» **Exercise**
State how many lines in the entries below include the string "list", and give nothing beyond that number.

» **Data to examine**
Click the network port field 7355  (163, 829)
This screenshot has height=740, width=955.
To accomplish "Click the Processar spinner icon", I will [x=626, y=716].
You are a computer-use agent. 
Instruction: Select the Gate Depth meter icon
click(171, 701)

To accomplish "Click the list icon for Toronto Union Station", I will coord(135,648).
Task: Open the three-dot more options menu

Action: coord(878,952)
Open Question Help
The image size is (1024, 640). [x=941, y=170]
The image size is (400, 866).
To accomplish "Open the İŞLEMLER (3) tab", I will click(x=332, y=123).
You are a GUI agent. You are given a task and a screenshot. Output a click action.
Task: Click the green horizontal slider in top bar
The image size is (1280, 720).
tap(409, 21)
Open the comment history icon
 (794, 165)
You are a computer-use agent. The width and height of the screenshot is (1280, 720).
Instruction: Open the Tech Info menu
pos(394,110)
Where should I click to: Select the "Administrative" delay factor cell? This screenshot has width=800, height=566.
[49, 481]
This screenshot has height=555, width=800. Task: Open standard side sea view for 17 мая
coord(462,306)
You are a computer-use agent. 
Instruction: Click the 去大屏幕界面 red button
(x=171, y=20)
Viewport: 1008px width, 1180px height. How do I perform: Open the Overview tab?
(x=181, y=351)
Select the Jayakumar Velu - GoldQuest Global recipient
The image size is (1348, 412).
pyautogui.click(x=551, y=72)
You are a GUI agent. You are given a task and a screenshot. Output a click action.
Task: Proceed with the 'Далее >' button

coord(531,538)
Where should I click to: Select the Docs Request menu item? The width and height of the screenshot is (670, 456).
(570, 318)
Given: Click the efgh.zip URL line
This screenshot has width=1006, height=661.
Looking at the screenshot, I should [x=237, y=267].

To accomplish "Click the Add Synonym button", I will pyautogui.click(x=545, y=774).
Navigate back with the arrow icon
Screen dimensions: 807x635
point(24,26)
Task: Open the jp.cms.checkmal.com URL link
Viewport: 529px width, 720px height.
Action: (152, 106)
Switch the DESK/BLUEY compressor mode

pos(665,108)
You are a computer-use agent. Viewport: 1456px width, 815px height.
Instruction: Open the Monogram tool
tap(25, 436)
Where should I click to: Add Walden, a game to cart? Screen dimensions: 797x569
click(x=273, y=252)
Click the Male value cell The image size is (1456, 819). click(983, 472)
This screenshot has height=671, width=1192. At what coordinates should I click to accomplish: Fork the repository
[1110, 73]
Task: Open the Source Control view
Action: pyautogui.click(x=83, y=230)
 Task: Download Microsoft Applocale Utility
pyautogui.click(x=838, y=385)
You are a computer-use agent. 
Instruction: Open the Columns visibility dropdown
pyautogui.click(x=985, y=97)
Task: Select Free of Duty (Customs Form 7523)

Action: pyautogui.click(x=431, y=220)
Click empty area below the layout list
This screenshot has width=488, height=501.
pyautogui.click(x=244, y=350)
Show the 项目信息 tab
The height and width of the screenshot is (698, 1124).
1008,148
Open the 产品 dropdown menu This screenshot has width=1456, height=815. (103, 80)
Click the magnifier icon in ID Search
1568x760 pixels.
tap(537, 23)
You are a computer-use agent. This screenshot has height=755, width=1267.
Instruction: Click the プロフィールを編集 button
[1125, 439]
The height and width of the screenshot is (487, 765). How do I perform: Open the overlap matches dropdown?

» **Solution below**
2